Monday, September 21, 2015

Apple #719: People Leaving Syria

Like most of you, I've been hearing more and more news reports about the refugees who've left Syria.  I was kind of taking it in, kind of not. Then I heard one news report on the radio say that an estimated 5,000 people are leaving per day. Each day.  That number stunned me so much, I decided to find out more.

My big question was, if you were in charge of a country where people were so desperate to leave that 5,000 people each day would rather abandon their homes, the places they grew up, the food and the customs and the music and their friends and their family and their places of worship and the places where family members are buried -- they would rather leave all that, and put themselves in the hands of complete strangers to guide them into completely foreign lands and risk being taken advantage of, kidnapped, raped, or left to suffocate in a truck, or who knows what else -- 5,000 people each day would  rather risk all of that than to stay in your country, wouldn't you start to think that maybe something's wrong with the way you're running your country?

Mm, apparently not if you're the guy in charge of Syria.

Syrians in a refugee tent in Nizip, Turkey in 2013.  Apparently, Bashar Al-Assaad would rather blow up his country than have these people stay in it. Just look at those threatening children.
(Photo from Reuters, sourced from PRI)

I don't want to give you a history of all that's happened in Syria.  Lots of other sources out there have done a much better job of that than I could (see Sources at the end of this entry).  Instead, I'm going to give you some facts here & there that you might not know (I didn't know these things).  Because everybody's saying this is the worst humanitarian crisis since World War II.

In reading about the refugee situation, I discovered I got kind of tone deaf to all the numbers being tossed around. They're all so big, it doesn't take long before they start to get meaningless.  I had to find reference points for those numbers so I could get a picture of just how big they are.  So I'll give you some of those numbers along with the reference points, too.

I know this map is hard to read, and it's outdated from 2012, but my point is the arrows. They're pointing to all countries on all sides of Syria. Meaning that people are taking any and every route possible to get out of the country.
(Map from somewhere on News Aggregator)

The Numbers

  • Syria is about the size of Arizona. 
  • Arizona's total population is about 6.7 million people.
  • Syria's total population -- difficult to estimate given how many people are leaving -- is somewhere around 22 million people.
  • 22 million people is everybody who lives in Florida plus everybody who lives in Iowa.
  • Since 2011 when the civil war started, an estimated 2 to 3 million people have left Syria.  That's somewhere between all of Houston leaving the country, or all of Chicago leaving the country.
  • Millions more people have not left Syria but have been displaced from their homes. This is a nice way of saying their houses got bombed or destroyed, or their farmland was burned, or there's no longer any usable water, or for some other drastic reason they had to leave home and find someplace else to live.
  • That number is estimated to be anywhere from 4 million to 11 million people.
  • 4 million people is all of Los Angeles plus more.  11 million people is all of New York City plus all of Chicago.  Looking for someplace else to live, all at once.
  • Imagine everyone in all the five boroughs of New York leaving their homes and looking for someplace else to live. Because all five boroughs have been bombed or destroyed or have otherwise become unlivable. Oh, plus all of Chicago too.
  • Another way to think of that 11 million is that it equals half of the entire country's population. 

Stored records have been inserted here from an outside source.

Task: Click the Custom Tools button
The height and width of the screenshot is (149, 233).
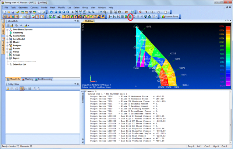Action: click(170, 17)
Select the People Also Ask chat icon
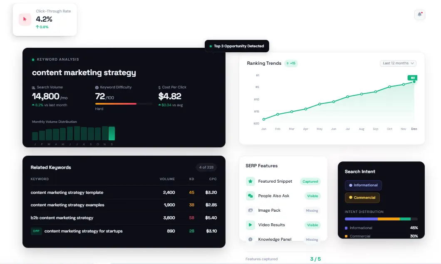Screen dimensions: 441x264 coord(250,196)
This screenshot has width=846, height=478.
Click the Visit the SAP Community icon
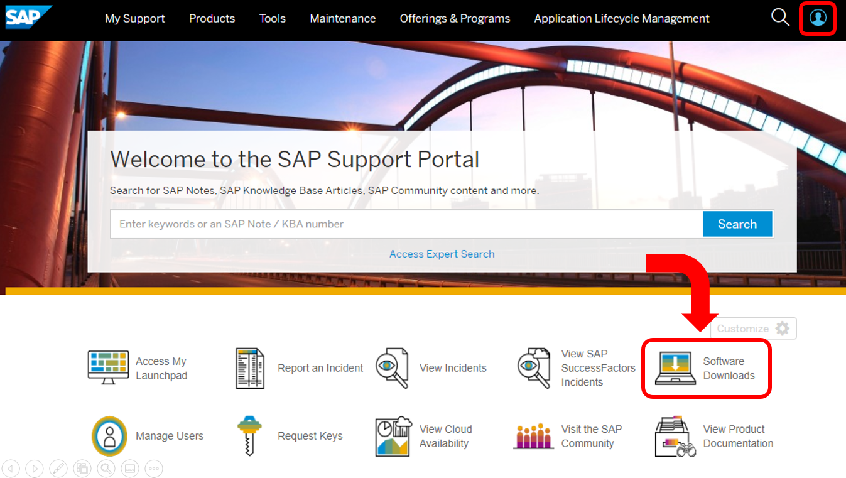point(533,436)
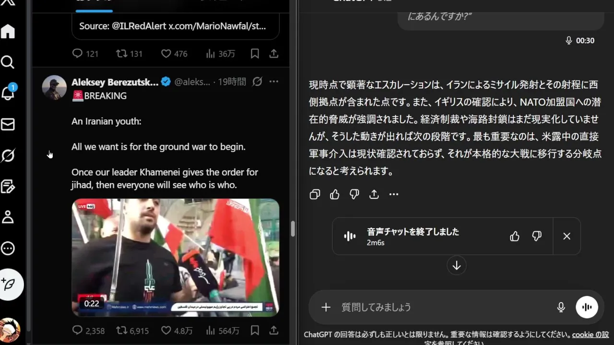614x345 pixels.
Task: Open Grok icon in sidebar
Action: [8, 155]
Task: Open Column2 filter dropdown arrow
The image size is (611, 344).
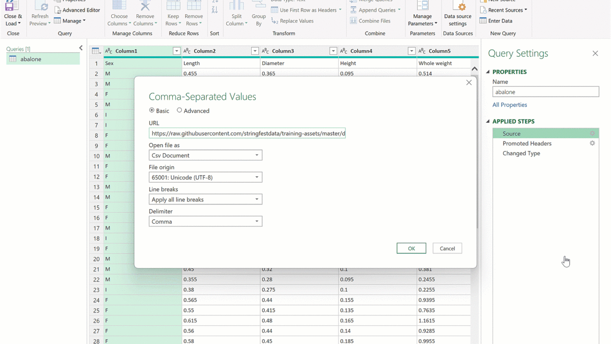Action: (254, 51)
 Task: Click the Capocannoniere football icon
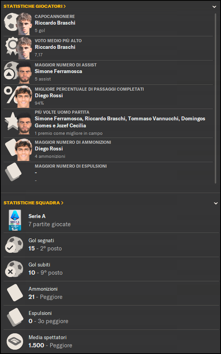(11, 22)
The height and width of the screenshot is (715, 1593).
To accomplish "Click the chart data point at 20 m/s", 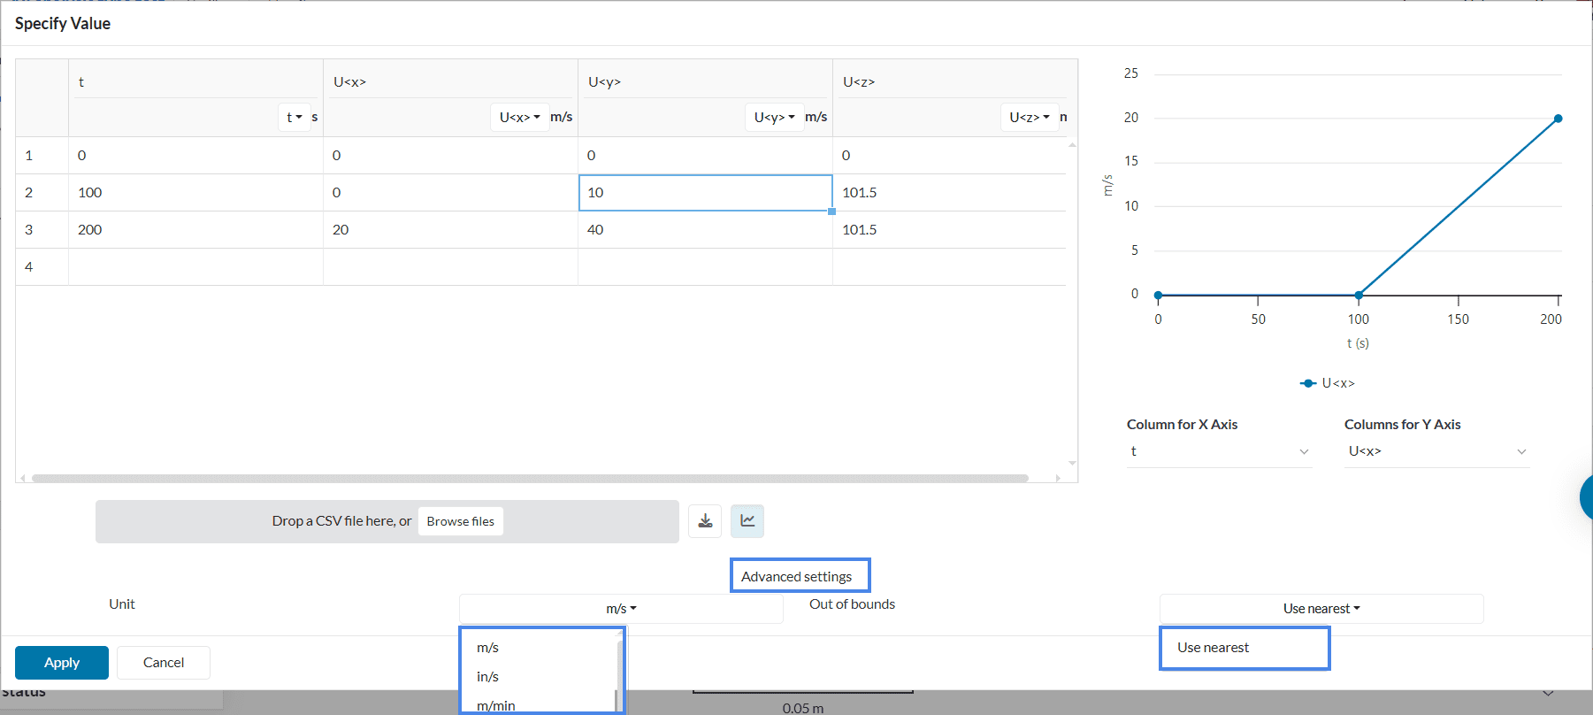I will [x=1558, y=119].
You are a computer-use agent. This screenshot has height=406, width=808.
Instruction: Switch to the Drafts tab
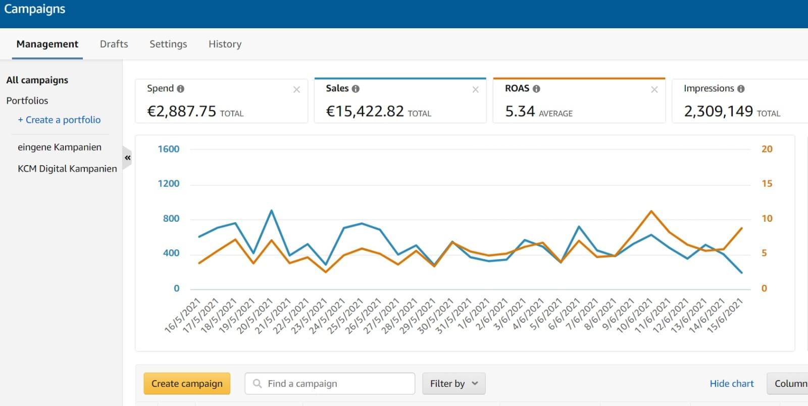click(x=114, y=44)
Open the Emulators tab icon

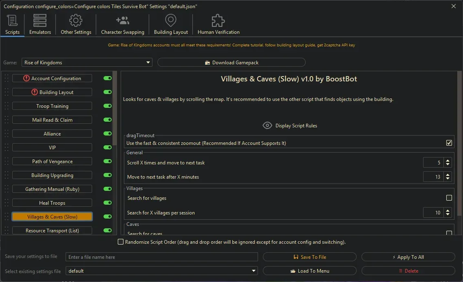[x=40, y=20]
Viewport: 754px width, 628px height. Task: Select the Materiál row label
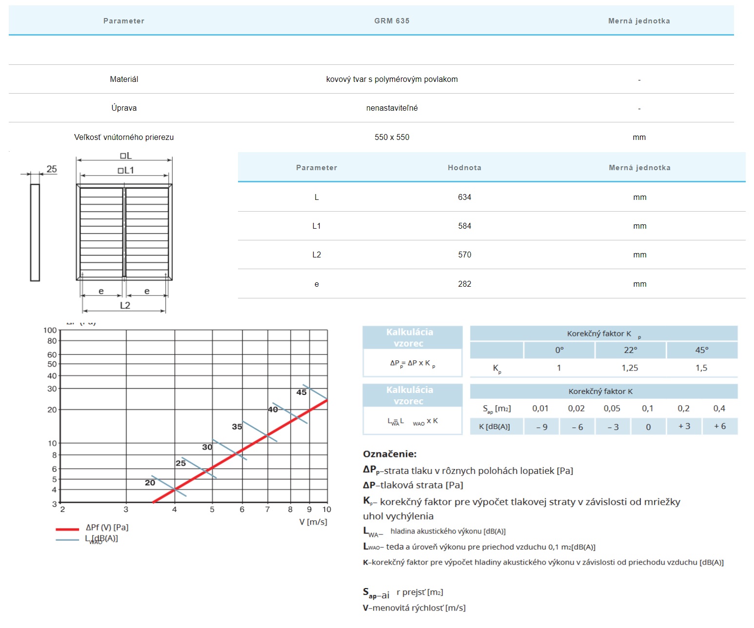click(124, 79)
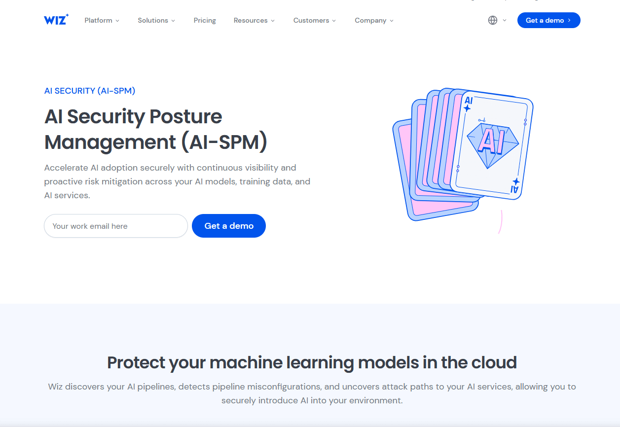
Task: Go to the Pricing page
Action: coord(205,20)
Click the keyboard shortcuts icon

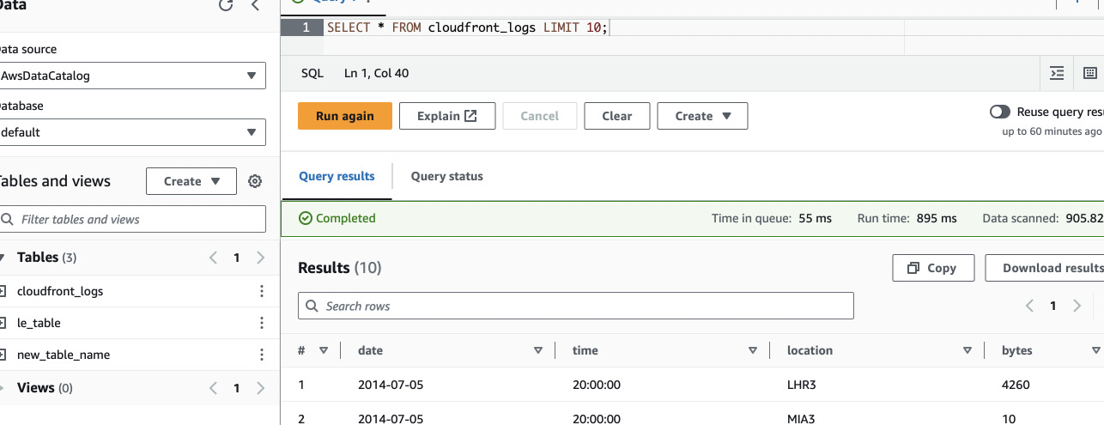coord(1089,74)
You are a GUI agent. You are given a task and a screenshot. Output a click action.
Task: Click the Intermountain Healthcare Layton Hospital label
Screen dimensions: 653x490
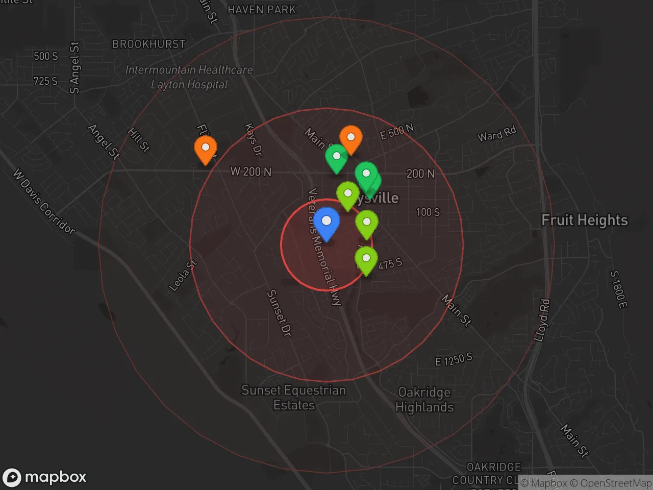189,77
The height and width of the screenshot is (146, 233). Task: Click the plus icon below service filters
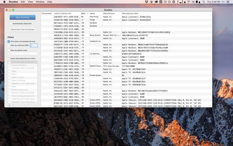(9, 105)
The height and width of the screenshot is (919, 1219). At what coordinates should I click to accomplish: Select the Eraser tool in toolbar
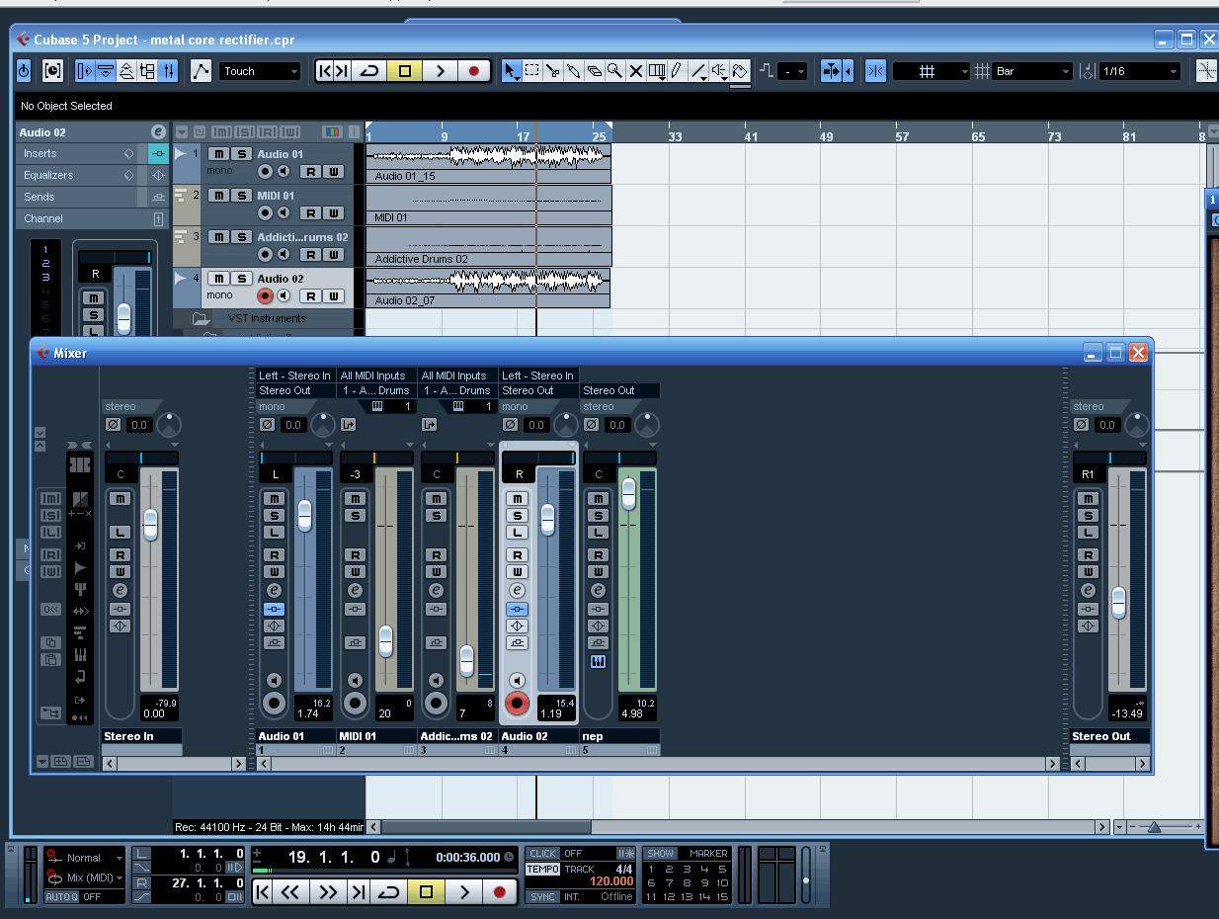pos(594,71)
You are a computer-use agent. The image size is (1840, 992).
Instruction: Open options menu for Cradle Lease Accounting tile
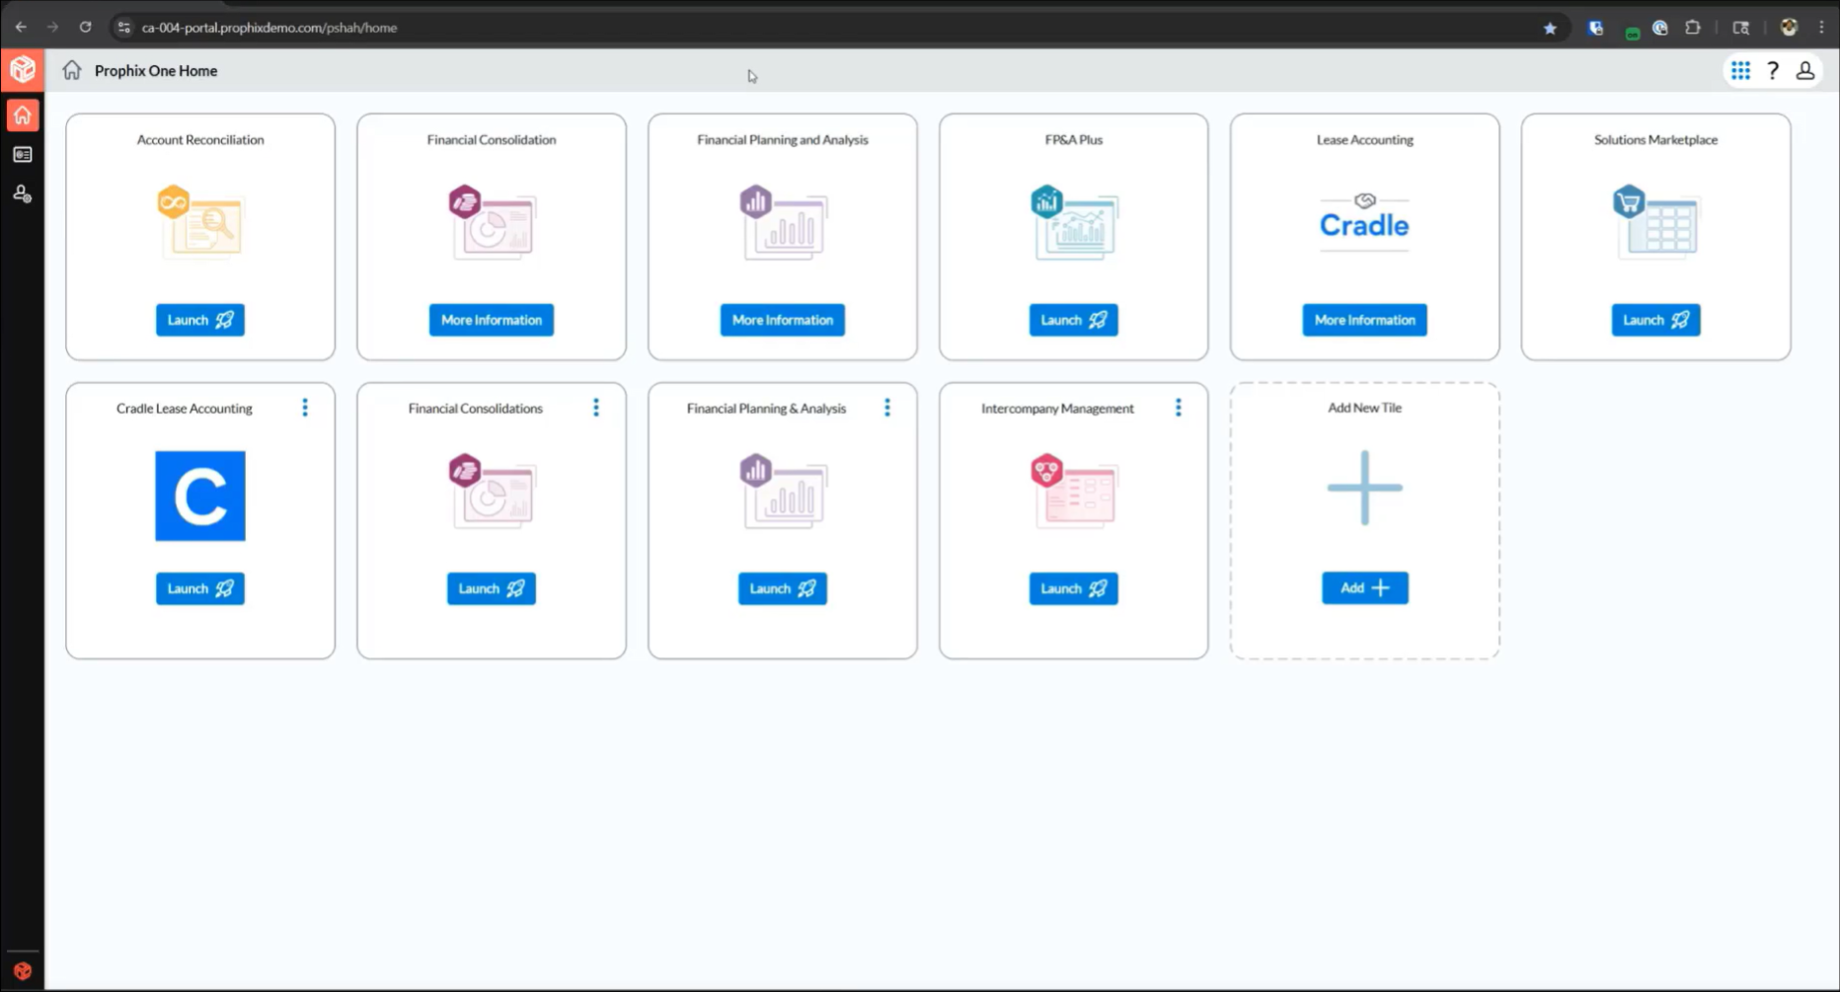coord(305,408)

One of the refugee camps specifically for those who have left Syria. This one is in Za'atari, Jordan, as of 2013. The camp is 30,000 square meters and can hold up to 113,000 people. Over 600,000 refugees from Syria have come to Jordan.
(Photo from the US State Department, sourced from Wikipedia

What's So Terrible?

  • For that many people to leave, things must be pretty bad.
  • The dude who runs Syria, Bashar Al-Assad, is pissed off and he is bombing his own people.

Looks like your basic nerd, doesn't he, with the sleeves of his jacket too long and everything. He was trained to be an ophthalmologist.  But apparently this is what a desperate villainous dictator looks like.
(Photo from Bashar Al-Assad's personal website)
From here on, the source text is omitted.